Three theories have been put forward by people to explain what might have happened to Doreen – that she either planned to leave and never come back, committed suicide or was murdered.
But without any proof, it’s just speculation and she remains officially listed as a missing person by police. The case is currently assigned to the Taranaki CIB.
A police investigation was launched in the weeks following Doreen’s disappearance. A four hour search of the Waitara river was also conducted in April 1984, eight months after she was last seen alive.
Four divers covered an area 91 metres downstream from the bridge and 61m upstream but nothing was found.
The 2014 memorial service, held at Waitara West Beach, provided a chance for family members and friends of Doreen to pay their respects, and for some to say goodbye.
While it’s undoubtedly painful for Lyell, he’s not quite ready to let go completely.

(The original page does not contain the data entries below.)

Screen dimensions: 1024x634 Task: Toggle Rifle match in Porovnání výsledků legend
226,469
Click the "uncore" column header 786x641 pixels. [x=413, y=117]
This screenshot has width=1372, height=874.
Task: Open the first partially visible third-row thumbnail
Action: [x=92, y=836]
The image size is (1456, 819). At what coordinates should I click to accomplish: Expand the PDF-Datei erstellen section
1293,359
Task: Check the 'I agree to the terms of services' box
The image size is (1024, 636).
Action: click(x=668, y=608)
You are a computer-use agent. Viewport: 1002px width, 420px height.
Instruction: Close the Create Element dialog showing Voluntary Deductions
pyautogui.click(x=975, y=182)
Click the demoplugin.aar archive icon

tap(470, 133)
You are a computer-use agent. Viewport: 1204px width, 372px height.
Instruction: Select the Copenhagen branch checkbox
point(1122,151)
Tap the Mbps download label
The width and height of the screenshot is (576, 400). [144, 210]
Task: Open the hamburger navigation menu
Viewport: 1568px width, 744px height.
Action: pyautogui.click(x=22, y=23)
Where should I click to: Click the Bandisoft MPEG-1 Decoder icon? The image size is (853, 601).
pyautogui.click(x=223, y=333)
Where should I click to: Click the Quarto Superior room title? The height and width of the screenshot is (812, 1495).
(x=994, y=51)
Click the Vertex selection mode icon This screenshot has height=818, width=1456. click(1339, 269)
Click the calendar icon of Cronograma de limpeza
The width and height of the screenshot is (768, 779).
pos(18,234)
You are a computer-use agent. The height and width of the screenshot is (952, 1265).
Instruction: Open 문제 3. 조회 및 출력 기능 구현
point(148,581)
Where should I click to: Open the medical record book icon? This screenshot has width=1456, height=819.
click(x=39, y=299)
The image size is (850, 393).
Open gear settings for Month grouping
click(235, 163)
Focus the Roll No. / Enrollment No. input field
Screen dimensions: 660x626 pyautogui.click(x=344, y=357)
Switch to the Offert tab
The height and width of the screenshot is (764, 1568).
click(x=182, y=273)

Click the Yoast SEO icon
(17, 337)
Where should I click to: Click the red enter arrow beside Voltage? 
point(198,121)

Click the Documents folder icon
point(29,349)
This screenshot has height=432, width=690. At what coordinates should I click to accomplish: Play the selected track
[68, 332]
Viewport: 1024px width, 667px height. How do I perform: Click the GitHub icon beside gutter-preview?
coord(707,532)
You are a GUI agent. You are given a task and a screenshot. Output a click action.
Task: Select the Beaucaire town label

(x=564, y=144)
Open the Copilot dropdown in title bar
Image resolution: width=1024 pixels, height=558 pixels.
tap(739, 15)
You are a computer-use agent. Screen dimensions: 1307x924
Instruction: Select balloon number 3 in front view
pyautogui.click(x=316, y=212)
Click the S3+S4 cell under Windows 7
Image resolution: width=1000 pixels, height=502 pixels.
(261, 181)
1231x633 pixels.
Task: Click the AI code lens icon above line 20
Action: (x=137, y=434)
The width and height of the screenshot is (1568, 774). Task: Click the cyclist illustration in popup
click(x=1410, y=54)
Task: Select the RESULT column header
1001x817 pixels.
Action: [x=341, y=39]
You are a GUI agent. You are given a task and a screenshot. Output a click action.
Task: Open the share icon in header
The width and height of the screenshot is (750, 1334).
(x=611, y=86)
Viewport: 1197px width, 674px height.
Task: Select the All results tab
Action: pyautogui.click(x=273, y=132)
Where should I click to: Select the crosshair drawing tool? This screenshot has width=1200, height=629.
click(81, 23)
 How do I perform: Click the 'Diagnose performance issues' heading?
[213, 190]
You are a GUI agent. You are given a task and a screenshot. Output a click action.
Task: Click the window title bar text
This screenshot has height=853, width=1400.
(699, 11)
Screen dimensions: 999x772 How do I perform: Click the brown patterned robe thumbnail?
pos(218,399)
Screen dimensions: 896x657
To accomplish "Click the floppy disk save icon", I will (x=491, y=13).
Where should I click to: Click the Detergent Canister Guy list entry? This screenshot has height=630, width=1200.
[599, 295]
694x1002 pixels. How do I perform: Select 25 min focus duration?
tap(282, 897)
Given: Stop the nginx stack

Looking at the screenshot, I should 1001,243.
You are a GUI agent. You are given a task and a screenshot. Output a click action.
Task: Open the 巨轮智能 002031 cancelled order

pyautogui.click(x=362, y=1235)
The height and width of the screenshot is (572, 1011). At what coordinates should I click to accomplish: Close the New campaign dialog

He says he has asked police to re-consider another search of the Waitara river in the hope it might give up any clues about his mother.
“Something might be there,” he says.
But Lyell says unless there is action on any leads which might arise, he feels having a chance to find any peace about his mother’s case will slip away.
He says if nothing new comes to light, he will be calling on the police to make a decision to close the case once and for all.
“I don’t want it to be just a file which sits there for another 34 years.”
Do you know what happened to Doreen Meggitt? If you do, ring the New Plymouth police station on 06 7595500 or Crimestoppers on 0800 555 111.
What happens with the missing?
Police have a dedicated unit who look for missing persons at a national level, however files are held by each district.
Detective Senior Sergeant Brent Matuku says police conduct periodic reviews of unsolved missing persons cases and direct further investigations when new information comes to hand.
“People go missing for different reasons, sometimes by their own choice and other times not by choice, for example if they are a victim of foul play, mishap or misadventure. The files are never closed. Any new information which becomes available is always carefully assessed to determine if it will be of any assistance in advancing the case,” he says.
Matuku says it is important for the public to know that if a family member or friend is missing and there are serious fears for their safety, contact should be made immediately with police.
“You do not have to wait 24 hours to report someone as missing,” he says.